Fender benders follow a pretty typical escalation toward resolution. You get out of a vehicle, assess damage, exchange insurance information with the other party, and drive away. Aside from being witnesses, passengers typically aren’t introduced in matters of liability.
But in the case of a self-driving car, everyone inside is a passenger (assuming there’s anyone in there at all). What’s an insurance claim going to look like? Why didn’t Isaac Asimov cover this?
According to a Vocativ interview with Bryant Walker Smith, an assistant professor of law at the University of South Carolina, self-driving vehicles will carry much of the same burdens as those currently on the road. If an accident is caused due to a mechanical malfunction, then the manufacturer can be held responsible. In the case of autonomous cars, a navigation system failing to avoid a collision would be considered vehicle, and not owner, error.

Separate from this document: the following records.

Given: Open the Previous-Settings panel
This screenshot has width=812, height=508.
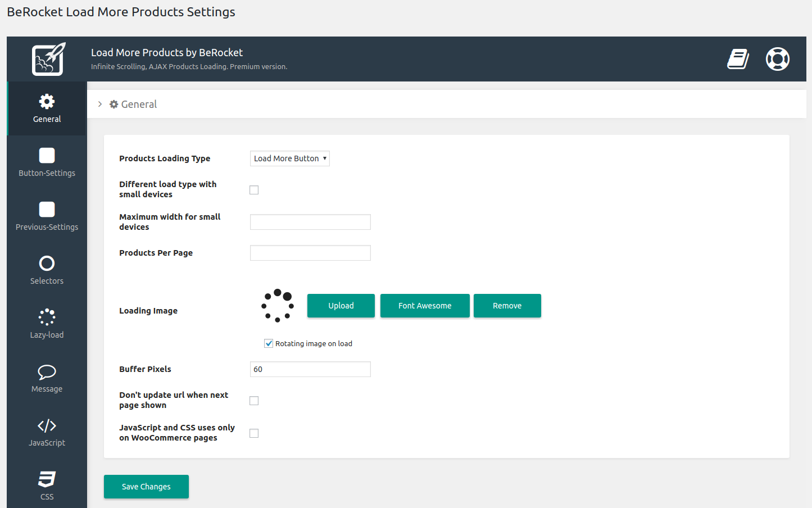Looking at the screenshot, I should pyautogui.click(x=47, y=216).
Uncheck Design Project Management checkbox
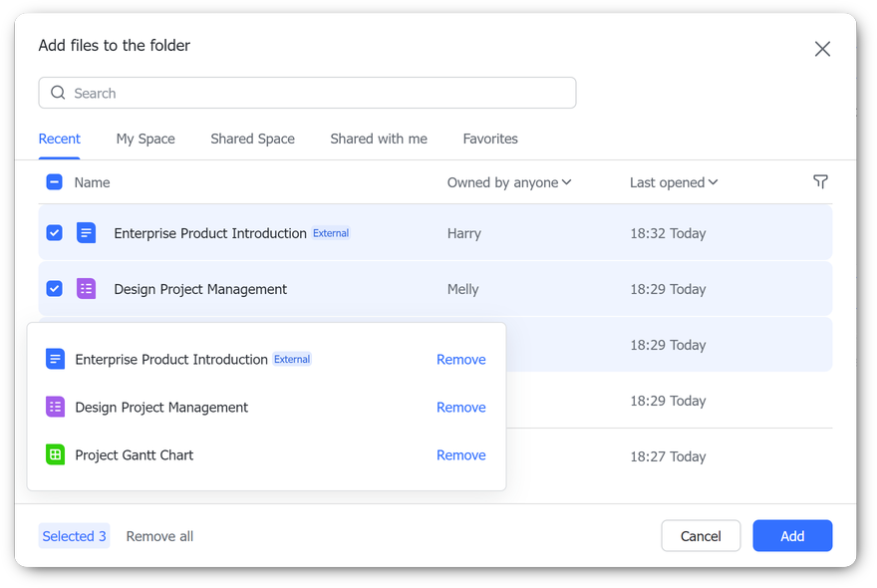Screen dimensions: 877x588 tap(55, 289)
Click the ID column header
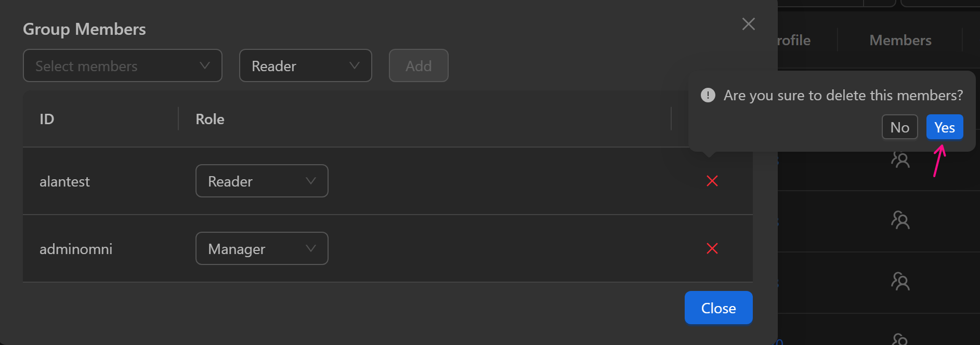 [x=47, y=119]
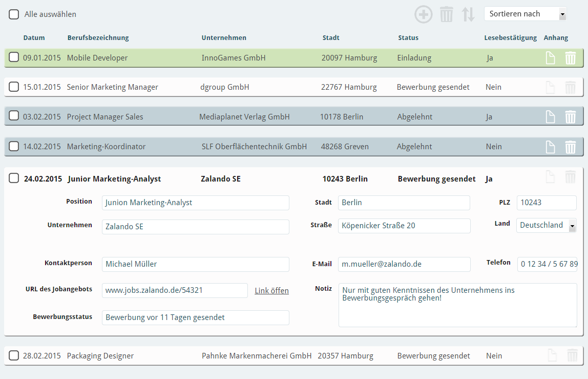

That should result in cheaper premiums, right? Maybe, but you might wind up paying regardless. The expense of liability insurance that's removed from private policies and dumped into the auto industry's lap will probably get passed right back to the consumer: It’s been speculated that automakers, faced with the potential for carrying the blame in accidents, will factor in those costs when pricing models. Private insurance would then become more about physical damage or theft. (And should be cheaper regardless, since more smart cars should mean fewer accidents.)
The blame game will have to be hashed out before too long: More than 10 million self-driving cars are expected to be on the road by 2020.